A death squad is an armed military, police, insurgent, or terrorist squad that conducts extrajudicial killings, assassinations, and forced disappearances of persons as part of a war, insurgency or terror campaign. These killings are often conducted in ways meant to ensure the secrecy of the killers' identities, so as to avoid accountability.
Death squads are often, but not exclusively, associated with the violent political repression under dictatorships, totalitarian states and similar regimes. They typically have the tacit or express support of the state, as a whole or in part (see state terrorism). Death squads may comprise a secret police force, paramilitary group or official government units with members drawn from the military or the police. They may also be organized as vigilante groups.

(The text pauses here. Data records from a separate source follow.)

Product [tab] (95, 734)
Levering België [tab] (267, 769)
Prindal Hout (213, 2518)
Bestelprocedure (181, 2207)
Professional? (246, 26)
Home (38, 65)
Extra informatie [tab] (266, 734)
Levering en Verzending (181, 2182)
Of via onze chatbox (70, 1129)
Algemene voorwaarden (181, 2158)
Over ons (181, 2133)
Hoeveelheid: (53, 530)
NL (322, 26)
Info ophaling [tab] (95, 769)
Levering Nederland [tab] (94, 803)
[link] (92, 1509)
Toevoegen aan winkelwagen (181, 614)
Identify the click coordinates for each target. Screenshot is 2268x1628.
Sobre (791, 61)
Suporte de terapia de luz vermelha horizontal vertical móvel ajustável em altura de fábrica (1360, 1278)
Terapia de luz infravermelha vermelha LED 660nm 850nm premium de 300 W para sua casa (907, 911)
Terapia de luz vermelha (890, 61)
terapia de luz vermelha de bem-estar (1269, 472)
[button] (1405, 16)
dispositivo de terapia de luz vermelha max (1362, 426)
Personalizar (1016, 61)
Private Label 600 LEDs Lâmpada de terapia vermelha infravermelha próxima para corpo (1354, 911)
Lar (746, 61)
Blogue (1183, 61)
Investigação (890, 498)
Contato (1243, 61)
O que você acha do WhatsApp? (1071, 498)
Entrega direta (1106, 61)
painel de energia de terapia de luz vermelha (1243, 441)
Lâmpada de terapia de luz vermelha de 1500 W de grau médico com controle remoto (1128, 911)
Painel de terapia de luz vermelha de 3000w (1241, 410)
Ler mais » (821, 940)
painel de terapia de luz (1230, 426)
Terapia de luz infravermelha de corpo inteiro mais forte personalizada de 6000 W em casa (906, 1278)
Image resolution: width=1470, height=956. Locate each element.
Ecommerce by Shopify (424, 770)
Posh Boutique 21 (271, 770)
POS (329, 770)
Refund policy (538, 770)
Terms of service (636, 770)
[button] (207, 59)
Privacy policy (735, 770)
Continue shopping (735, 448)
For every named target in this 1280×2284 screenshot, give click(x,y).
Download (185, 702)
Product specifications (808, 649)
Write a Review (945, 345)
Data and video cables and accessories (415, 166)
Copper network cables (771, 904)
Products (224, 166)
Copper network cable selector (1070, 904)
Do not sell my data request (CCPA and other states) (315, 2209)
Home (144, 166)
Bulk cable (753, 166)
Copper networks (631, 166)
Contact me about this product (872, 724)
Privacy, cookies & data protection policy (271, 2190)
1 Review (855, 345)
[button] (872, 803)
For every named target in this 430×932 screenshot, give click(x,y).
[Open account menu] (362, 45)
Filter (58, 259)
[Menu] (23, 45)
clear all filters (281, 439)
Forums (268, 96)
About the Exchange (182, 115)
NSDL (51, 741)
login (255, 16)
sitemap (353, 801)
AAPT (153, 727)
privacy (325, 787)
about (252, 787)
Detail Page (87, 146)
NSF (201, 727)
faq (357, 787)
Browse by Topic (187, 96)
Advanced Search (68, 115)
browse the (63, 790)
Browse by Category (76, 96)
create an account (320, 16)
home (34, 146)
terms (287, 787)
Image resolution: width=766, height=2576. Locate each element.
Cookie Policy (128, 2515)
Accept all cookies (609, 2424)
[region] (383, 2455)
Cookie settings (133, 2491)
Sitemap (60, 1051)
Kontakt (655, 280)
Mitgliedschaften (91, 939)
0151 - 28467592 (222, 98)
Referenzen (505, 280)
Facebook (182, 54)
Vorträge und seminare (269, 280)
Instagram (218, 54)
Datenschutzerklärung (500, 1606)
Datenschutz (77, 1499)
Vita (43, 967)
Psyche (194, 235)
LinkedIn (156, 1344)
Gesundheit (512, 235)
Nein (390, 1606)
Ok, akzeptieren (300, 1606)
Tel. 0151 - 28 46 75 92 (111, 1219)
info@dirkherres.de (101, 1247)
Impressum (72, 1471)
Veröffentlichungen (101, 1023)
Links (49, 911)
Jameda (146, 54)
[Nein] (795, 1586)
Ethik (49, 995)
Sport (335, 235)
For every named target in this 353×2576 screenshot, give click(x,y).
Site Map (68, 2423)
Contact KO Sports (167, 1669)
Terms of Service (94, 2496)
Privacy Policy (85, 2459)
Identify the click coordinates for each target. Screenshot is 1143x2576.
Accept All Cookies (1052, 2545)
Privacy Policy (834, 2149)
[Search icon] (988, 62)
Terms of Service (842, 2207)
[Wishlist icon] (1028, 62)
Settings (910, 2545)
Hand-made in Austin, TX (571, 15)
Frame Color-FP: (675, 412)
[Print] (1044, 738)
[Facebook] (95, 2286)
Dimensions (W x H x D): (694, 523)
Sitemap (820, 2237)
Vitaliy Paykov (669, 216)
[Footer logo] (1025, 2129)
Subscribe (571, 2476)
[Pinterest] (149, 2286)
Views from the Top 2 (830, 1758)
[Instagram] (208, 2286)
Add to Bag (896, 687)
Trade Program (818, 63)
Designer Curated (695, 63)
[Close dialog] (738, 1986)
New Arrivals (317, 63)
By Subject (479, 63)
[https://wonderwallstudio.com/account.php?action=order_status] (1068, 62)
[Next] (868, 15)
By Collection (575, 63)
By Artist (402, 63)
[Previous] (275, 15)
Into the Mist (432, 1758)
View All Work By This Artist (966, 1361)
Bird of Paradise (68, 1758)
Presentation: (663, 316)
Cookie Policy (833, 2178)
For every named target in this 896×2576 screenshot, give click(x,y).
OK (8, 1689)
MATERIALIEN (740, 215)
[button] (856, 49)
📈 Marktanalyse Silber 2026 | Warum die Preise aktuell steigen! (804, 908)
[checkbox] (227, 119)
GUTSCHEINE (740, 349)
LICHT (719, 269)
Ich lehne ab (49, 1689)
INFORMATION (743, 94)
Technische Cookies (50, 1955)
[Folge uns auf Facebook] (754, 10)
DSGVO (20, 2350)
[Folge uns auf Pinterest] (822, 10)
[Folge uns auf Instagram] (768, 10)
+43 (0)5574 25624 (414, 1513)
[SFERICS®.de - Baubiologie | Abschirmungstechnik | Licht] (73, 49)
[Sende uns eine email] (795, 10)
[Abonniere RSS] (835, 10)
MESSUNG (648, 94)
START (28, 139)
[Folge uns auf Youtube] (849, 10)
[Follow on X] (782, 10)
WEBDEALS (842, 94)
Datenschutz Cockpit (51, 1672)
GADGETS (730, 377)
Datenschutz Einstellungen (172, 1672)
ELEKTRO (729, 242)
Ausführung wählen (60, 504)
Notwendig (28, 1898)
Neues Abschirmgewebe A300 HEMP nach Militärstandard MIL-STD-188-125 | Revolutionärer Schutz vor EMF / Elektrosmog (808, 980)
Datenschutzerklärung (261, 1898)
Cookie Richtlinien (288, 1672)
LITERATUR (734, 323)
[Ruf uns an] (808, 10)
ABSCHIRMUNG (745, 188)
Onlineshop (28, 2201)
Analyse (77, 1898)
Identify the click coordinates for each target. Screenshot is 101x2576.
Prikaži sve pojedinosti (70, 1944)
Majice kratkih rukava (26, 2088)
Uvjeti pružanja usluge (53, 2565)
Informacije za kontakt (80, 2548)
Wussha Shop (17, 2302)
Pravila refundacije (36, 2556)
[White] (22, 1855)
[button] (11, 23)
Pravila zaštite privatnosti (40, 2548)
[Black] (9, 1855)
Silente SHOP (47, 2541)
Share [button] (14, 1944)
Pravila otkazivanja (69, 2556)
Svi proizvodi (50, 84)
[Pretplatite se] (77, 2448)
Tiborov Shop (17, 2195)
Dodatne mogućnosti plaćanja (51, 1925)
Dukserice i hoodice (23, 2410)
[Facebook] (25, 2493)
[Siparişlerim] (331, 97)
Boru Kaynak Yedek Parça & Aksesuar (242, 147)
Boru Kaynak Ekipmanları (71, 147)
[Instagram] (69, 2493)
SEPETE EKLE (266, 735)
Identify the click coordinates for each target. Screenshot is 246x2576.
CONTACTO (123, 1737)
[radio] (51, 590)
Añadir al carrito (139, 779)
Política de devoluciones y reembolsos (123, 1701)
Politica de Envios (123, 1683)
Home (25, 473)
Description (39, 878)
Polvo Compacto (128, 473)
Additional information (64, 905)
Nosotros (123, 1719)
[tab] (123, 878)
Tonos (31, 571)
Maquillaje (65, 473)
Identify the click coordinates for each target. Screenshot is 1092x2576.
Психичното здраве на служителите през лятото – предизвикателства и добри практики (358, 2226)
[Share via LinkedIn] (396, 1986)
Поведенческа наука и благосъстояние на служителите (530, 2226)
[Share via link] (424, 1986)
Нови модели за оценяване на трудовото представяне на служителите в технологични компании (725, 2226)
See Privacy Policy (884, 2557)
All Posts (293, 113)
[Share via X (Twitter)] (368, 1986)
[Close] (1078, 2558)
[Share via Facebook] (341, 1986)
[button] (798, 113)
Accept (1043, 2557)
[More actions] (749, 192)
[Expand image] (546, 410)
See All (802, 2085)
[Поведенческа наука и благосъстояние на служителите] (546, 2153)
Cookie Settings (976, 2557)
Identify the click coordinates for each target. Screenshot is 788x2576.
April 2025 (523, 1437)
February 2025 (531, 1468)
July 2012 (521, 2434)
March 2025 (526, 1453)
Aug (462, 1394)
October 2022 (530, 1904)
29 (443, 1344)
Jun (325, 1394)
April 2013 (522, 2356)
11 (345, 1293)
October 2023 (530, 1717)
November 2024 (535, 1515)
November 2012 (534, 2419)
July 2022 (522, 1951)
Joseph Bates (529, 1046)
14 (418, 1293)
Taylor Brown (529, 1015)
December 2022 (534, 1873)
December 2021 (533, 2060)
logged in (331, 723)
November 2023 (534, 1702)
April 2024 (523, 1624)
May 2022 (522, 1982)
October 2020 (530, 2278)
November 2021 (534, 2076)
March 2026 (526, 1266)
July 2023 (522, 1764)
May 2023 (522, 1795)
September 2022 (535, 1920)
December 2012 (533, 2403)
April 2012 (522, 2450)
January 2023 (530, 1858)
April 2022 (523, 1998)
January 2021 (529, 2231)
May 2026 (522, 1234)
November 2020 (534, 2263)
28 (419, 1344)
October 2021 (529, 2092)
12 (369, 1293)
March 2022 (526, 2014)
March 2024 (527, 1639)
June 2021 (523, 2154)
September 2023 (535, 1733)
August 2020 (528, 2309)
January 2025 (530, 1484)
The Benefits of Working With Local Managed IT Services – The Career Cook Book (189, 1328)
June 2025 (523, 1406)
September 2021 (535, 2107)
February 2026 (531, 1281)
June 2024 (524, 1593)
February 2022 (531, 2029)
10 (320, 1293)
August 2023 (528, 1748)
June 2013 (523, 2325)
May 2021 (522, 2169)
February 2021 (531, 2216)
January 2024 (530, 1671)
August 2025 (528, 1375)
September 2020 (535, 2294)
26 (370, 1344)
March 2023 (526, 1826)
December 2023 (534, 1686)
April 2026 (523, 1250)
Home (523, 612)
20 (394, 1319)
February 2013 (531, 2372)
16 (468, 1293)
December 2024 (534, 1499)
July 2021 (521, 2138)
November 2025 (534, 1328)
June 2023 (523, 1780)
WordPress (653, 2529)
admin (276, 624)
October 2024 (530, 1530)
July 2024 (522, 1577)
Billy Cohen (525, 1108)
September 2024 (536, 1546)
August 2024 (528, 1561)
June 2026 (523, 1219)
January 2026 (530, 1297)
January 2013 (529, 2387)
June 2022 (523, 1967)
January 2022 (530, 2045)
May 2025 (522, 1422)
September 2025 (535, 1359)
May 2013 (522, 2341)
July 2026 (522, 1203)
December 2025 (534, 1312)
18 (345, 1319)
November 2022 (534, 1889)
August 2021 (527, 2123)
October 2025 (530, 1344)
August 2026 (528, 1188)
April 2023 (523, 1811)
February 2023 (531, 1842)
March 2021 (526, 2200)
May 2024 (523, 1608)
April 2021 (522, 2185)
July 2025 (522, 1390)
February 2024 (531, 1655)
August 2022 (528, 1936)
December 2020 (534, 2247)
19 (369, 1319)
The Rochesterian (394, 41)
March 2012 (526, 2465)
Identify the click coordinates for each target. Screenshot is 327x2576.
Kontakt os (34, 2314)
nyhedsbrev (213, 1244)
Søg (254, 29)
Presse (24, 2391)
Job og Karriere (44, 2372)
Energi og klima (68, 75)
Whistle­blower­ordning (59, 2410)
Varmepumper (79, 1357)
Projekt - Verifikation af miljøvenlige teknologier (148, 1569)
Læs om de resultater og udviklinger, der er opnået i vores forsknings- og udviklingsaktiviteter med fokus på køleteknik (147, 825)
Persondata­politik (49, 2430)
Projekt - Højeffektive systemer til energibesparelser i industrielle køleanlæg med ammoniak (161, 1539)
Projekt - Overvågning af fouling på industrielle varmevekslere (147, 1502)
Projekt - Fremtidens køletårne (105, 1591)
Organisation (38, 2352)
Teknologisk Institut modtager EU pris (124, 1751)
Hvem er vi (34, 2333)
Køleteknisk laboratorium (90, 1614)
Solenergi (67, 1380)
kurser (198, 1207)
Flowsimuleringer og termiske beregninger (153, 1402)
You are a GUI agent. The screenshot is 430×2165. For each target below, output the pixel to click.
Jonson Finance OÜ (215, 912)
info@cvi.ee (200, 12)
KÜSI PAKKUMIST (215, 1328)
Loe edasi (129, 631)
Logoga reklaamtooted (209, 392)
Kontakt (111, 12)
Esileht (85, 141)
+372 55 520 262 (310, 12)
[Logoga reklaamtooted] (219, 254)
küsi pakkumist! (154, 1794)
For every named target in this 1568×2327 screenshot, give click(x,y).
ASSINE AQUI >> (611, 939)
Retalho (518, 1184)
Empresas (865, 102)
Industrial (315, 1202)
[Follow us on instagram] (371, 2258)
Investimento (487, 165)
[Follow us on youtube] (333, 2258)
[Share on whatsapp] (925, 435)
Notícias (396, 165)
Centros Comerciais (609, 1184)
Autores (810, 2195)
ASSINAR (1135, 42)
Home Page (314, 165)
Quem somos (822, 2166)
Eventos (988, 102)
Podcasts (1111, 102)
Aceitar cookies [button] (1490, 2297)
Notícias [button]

"Extrajudicial killings" are the illegal killing of leading political, trades union, dissidents, and social figures by either the state government, state authorities like the armed forces and police (as in Liberia under Charles G. Taylor), or criminal outfits such as the Italian Mafia.
Extrajudicial killings and death squads are most historically prevalent in the Middle East (mostly in Iraq), El Salvador, Afghanistan, Bangladesh, Pakistan, Sri Lanka, several nations or regions in Equatorial Africa, Jamaica, Kosovo, many parts of South America, Uzbekistan, parts of Thailand and in the Philippines.